Por Shira Ovide para Bloomberg Gadfly.
Meus pensamentos tendem a ir a lugares sombrios hoje em dia. E então, quando vi, na quarta-feira, o Google lançar uma série de dispositivos de computação próprios para cada tarefa e cada recanto de nossas casas, parti direto para a distopia: adeus concorrência digital.
Atualmente, a maioria das pessoas tem contato com a computação por meio de dispositivos controlados por poucas empresas: principalmente Microsoft e Apple para computadores tradicionais e Google e Apple (e cada vez mais empresas chinesas com versões personalizadas do Android, do Google) para smartphones. Não hesite em adicionar a Amazon.com, também, no segmento de tablets e aparelhos de TV.
As empresas donas do software que serve de base para esses dispositivos se beneficiaram com a proliferação de PCs, smartphones e outros equipamentos conectados à internet, assim como muitas outras. Facebook, Amazon, Netflix, Uber, a chinesa WeChat e muitas outras firmas conseguiram prosperar, mesmo com outras companhias sendo donas dos portões usados pelas pessoas para chegar a esses websites na internet. O mundo conectado à internet tem se mantido mais ou menos aberto aos negócios para todos.
Mas não tenho tanta certeza de que continuará sendo assim. A Amazon, a Alphabet, empresa controladora do Google, e outras querem estabelecer um futuro com computadores em todos os lugares, sem telas e talvez controlados basicamente por voz. É fácil imaginar que essa forma de computação entregará um poder desproporcional aos proprietários dos portões digitais. As empresas donas do sistema operacional controlarão o futuro.

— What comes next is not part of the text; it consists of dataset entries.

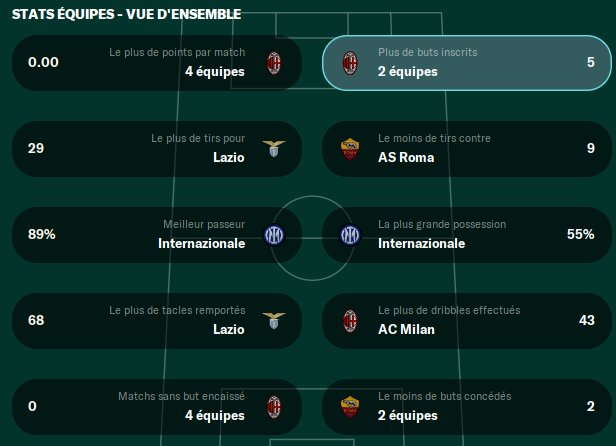This screenshot has width=616, height=446.
Task: Select Lazio under Le plus de tirs pour
Action: [x=229, y=158]
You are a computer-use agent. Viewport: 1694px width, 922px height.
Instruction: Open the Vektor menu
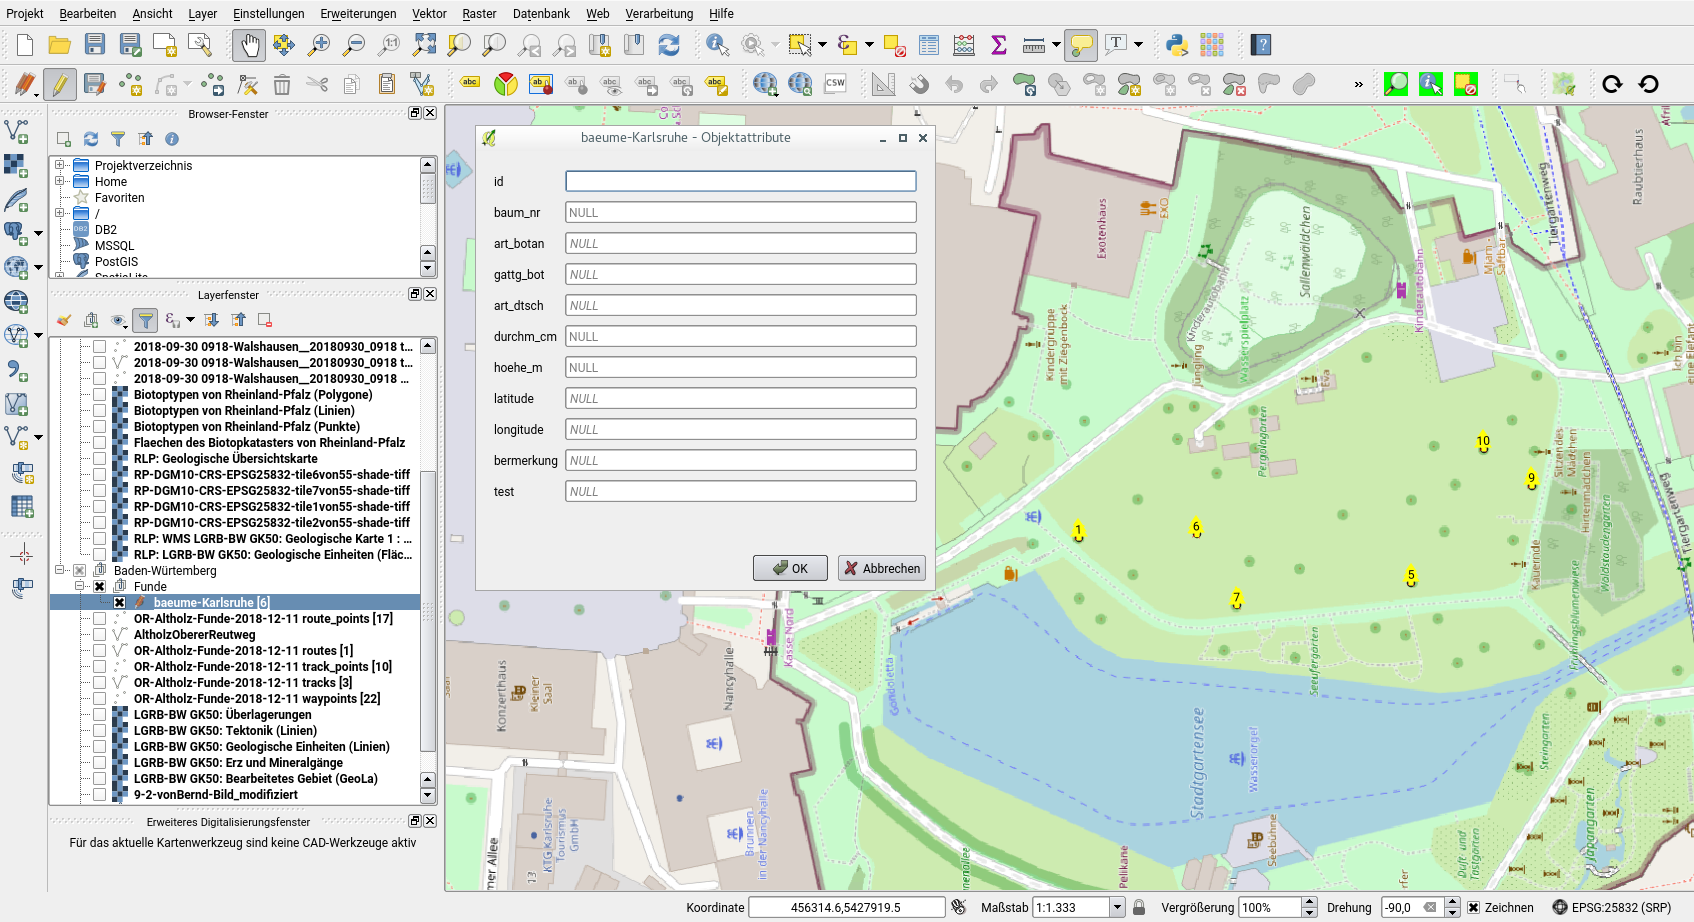tap(429, 13)
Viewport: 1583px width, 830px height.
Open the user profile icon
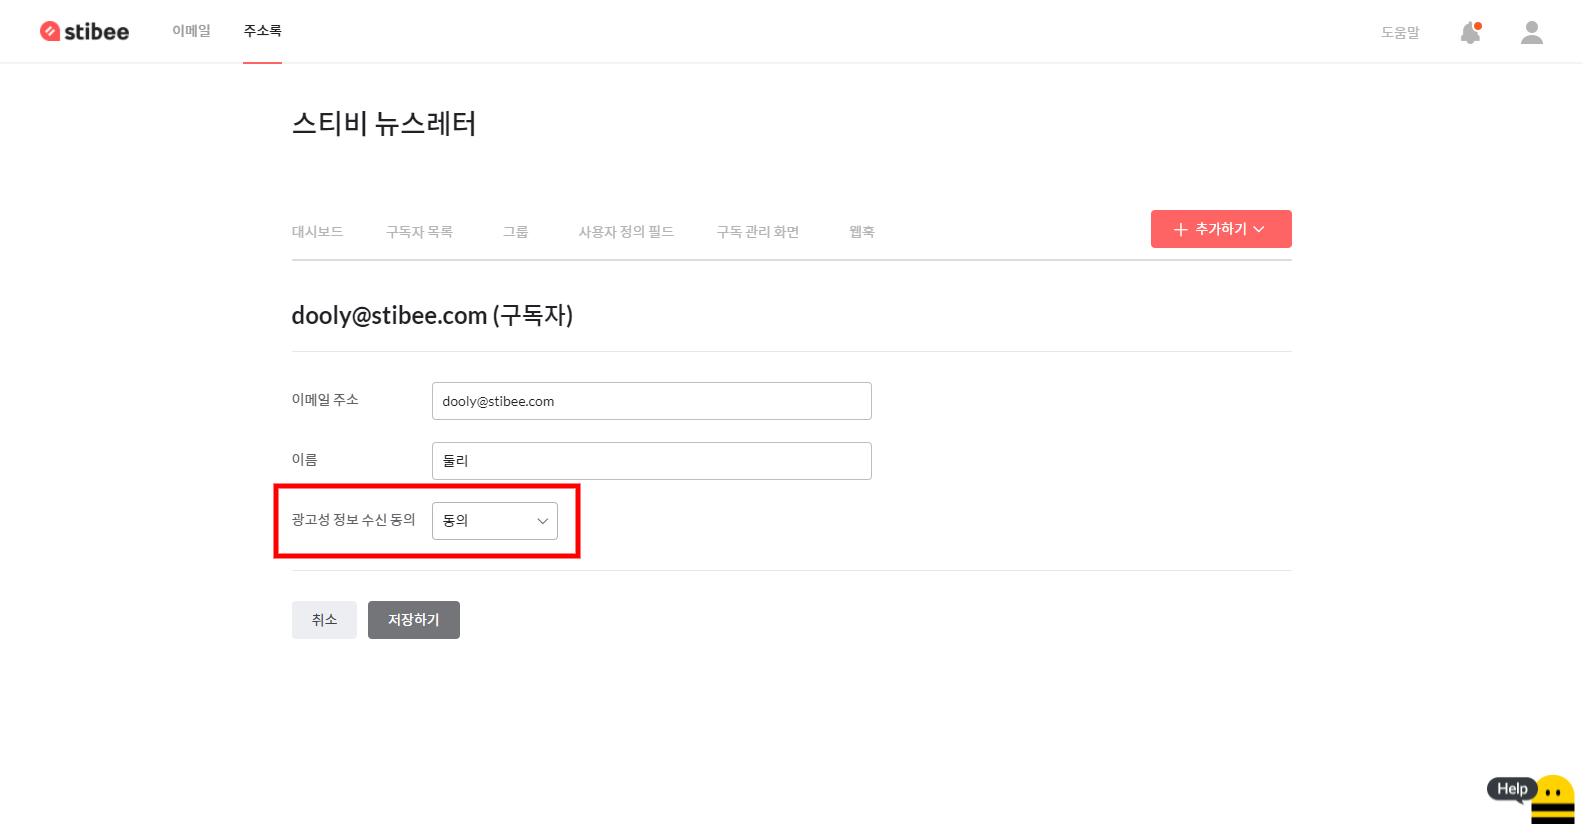point(1531,33)
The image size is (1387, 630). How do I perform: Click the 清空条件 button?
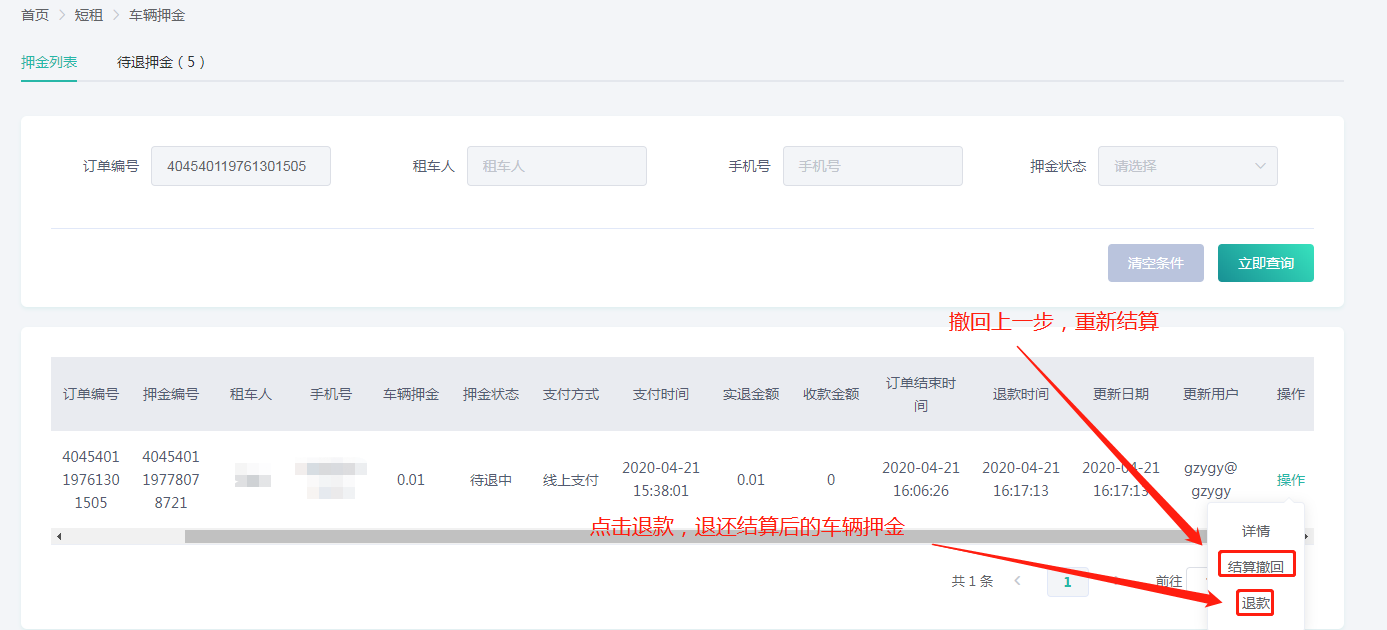coord(1155,263)
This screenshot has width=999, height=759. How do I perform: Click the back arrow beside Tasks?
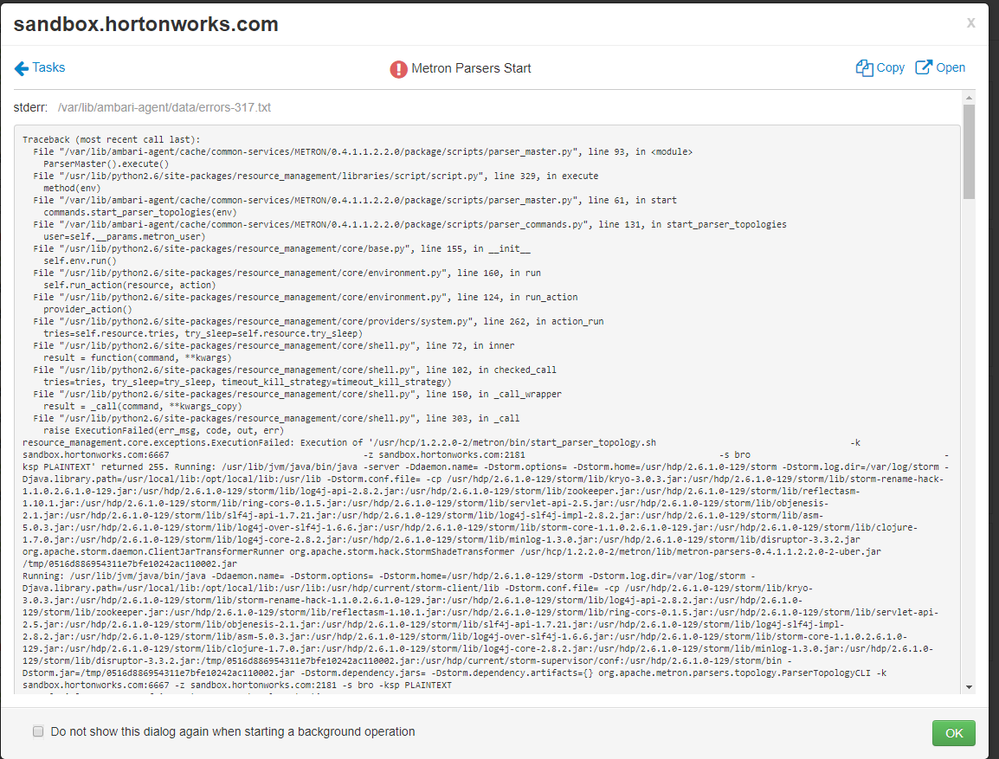click(20, 67)

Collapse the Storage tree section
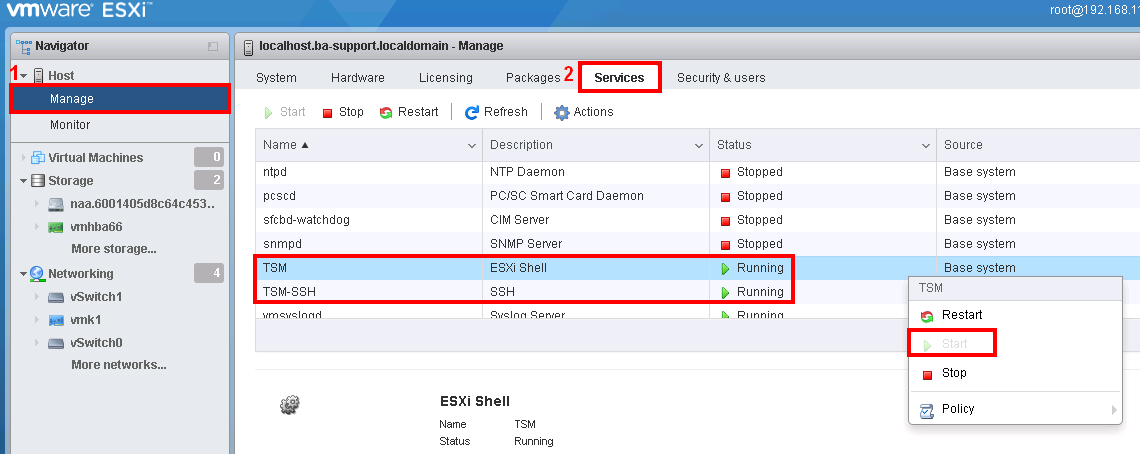click(23, 181)
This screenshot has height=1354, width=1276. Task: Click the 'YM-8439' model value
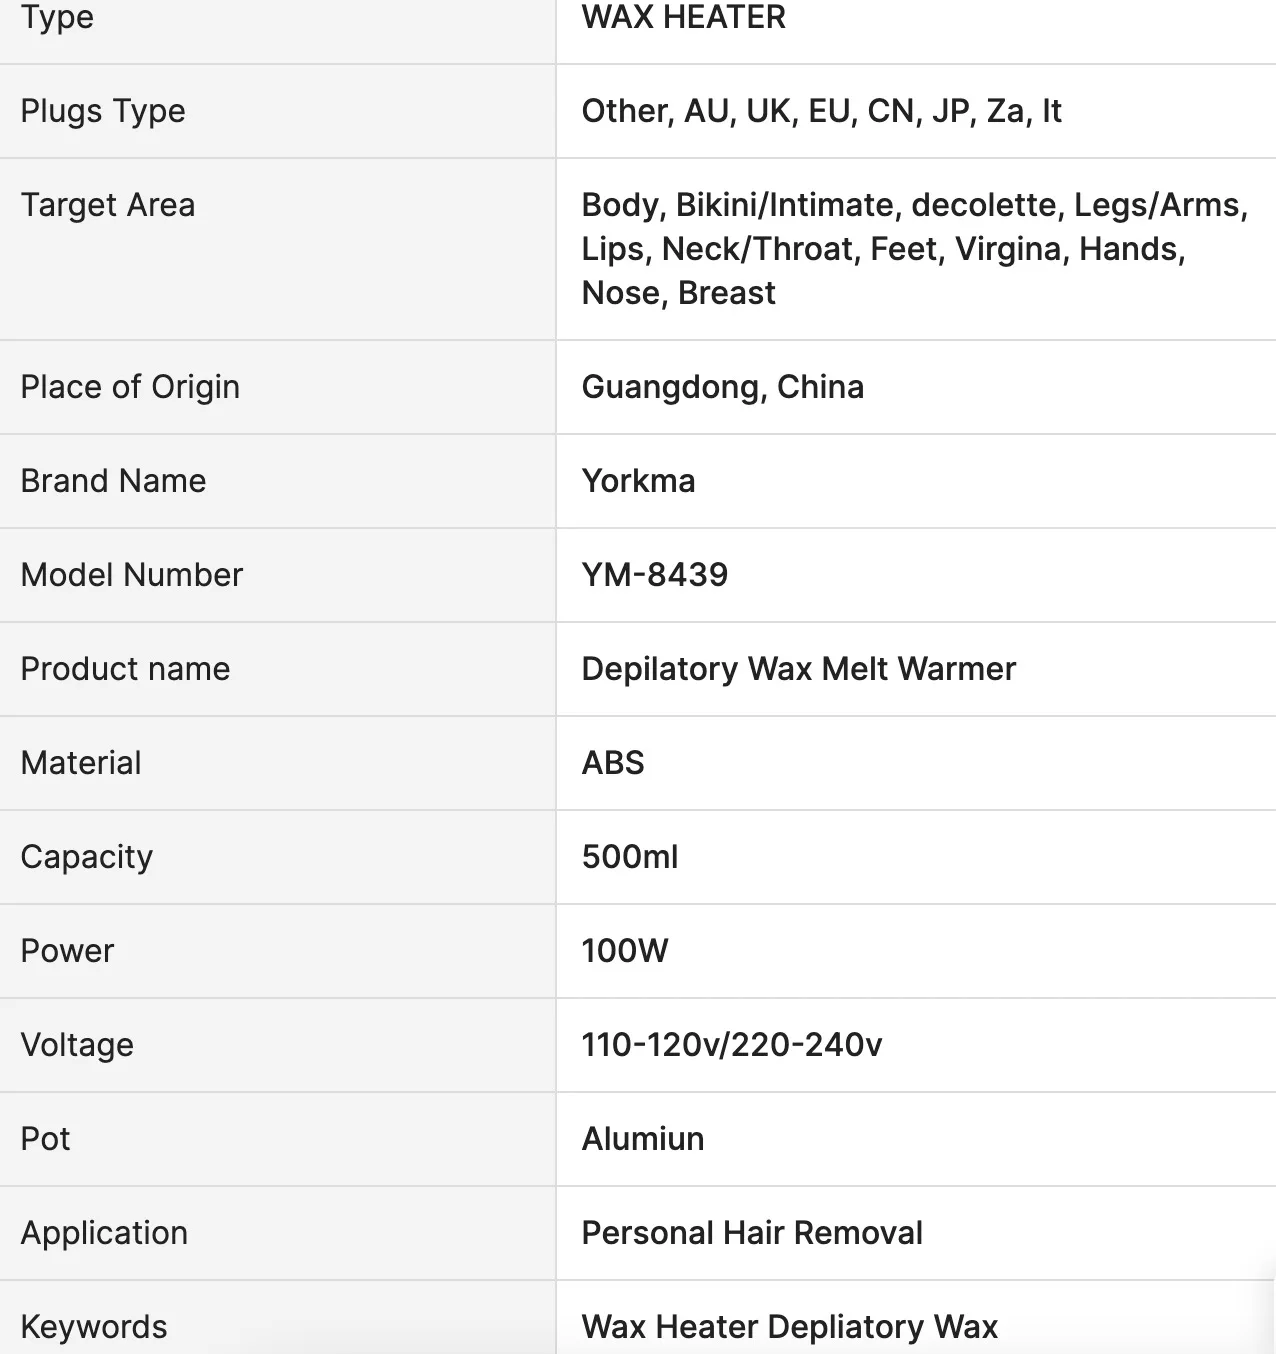(x=655, y=575)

Claro, você poderá ordenar que o alto-falante conectado à internet Google Home ou o assistente de voz Siri, da Apple, “envie uma mensagem à minha mãe com o Facebook Messenger” ou “toque Imagine Dragons no Spotify”, mas há grandes chances de muita gente simplesmente usar a opção padrão do Google ou da Apple, seja ela qual for. As pessoas podem pedir um Uber pelos alto-falantes da Amazon, mas para isso elas precisam saber do Uber. Como um futuro Uber ou Netflix será descoberto se as pessoas perderem o hábito de procurar ou de ir a uma loja de aplicativos para encontrar novos itens?
É verdade que muitas superpotências da tecnologia da atualidade chegaram lá porque controlavam sistemas operacionais. O fato de a Microsoft dominar o software que serve de cérebro para quase todos os computadores pessoais deu à empresa uma base para construir uma das empresas dominantes do mundo. A capacidade da Apple de reimaginar um supercomputador de bolso ligado ao seu sistema operacional a transformou na empresa mais valiosa do mundo. Pode-se discutir o quanto o Google se beneficiou diretamente por controlar o Android, mas pelo menos o domínio das buscas na internet pelo Google foi ajudado pela posição do Android como base para mais de 85 por cento dos smartphones do mundo.
Mas também é verdade que as proprietárias dos sistemas operacionais dominantes não levaram todos os louros. Os programas feitos para Windows e depois a internet deram utilidade aos computadores pessoais. Mais tarde, os aplicativos feitos por outras empresas além da Apple e do Google deram utilidade aos smartphones. Um iPhone não é tão útil sem o Google Maps, o Snapchat, o Pandora e um navegador aberto à internet.
Mas um alto-falante Google Home ou um exército de pontos de acesso Amazon em casa podem ser mundos independentes. Está ficando cada vez mais difícil imaginar que esse modelo emergente de computação produzirá plataformas neutras que oferecerão condições de igualdade a todos os que chegarem.
Esta coluna não reflete necessariamente a opinião da Bloomberg LP e de seus proprietários.